Their make spreads across metal, stone and terracotta. The bronze collection primarily contains ornate figurines of the well-known postures of Lakshmi Narayana, Buddha, Vishnu, Siva Parvathi and the 24 Jain Tirthankaras and the less common Kankalamurti, Brahmi and Nandikesa besides other unnamed deities and divine figures.

The motifs include religious sculptures from Hinduism (Three headed Brahma, Chariot Driving Surya, Vishnu and his Consorts, Siva as Dakshinamurti, Dancing Ganesha etc), Buddhism (Standing Buddha, Boddhisattva Majushri, Tara) and Jainism (Jain Tirthankara, Padmasana Tirthankara, Jaina Choubisi) as well as secular motifs (Amorphous couple in Samabhanga, Chowri Bearer, Female playing drum etc).

There are 56 terracotta pieces (Vase 2nd CE, Pair of Deer 12th CE, Bust of Female 14th CE).

One of the works is a paper painting depicting Rasikapriya by an anonymous painter, possibly influenced by the famed works of Rasikapriya composed by 16th century poet Keshava Das. The reverse of the painting bears a rubber stamp marking, which states that it once formed part of the personal collection of the Maharaja of Bikaner and was duly accessioned in 1964.

The PMO said this continues the efforts by the government to bring back Indian antiquities & artefacts from across the world.

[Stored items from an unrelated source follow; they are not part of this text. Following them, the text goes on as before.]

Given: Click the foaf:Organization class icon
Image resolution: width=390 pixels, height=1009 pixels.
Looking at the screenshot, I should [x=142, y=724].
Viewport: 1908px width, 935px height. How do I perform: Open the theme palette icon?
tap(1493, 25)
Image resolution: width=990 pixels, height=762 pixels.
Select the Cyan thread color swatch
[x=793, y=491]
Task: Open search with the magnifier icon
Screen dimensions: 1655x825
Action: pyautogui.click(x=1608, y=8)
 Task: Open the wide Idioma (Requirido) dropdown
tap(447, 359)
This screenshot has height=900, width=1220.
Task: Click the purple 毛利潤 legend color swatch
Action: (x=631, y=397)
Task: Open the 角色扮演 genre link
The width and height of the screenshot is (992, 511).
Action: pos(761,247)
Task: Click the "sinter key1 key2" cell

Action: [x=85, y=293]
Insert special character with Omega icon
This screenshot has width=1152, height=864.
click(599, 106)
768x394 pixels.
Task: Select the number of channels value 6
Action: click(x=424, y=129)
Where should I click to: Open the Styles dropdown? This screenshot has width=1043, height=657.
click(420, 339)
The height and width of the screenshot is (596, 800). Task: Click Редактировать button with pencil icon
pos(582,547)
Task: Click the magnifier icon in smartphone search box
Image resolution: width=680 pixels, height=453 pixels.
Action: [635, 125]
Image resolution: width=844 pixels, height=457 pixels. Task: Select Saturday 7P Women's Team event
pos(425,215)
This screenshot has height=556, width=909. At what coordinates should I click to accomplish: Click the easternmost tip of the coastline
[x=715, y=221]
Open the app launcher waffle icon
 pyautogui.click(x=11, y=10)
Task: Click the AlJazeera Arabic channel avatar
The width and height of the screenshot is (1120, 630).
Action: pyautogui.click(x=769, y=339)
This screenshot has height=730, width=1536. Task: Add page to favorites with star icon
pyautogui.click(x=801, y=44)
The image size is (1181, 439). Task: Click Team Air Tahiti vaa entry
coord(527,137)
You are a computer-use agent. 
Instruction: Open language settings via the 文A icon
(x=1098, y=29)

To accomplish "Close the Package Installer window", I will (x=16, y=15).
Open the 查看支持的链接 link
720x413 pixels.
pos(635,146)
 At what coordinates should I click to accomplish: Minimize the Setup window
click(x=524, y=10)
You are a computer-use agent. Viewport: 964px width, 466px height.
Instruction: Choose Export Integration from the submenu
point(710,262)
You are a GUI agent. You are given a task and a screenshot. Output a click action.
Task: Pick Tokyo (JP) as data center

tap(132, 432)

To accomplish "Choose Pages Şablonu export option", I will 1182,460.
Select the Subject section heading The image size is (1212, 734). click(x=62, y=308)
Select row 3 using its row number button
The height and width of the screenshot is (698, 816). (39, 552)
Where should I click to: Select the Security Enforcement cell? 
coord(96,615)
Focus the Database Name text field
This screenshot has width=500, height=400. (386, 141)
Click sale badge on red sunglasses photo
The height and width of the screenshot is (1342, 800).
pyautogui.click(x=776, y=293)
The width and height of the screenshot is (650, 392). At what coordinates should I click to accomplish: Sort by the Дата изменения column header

In 2019, the Indian Express reported, an Archaeological Survey of India (ASI) team had visited New York and identified close to a hundred of these artefacts, seized in the US, as “original Indian antiquities of tremendous value”, known to be stolen from temples in Tamil Nadu and Madhya Pradesh and smuggled abroad. ASI ADG, Archaeology, Urmila Sant, who was part of the team, had told The Indian Express that they visited the US following a call from the office of Consulate General of India about the seized artefacts.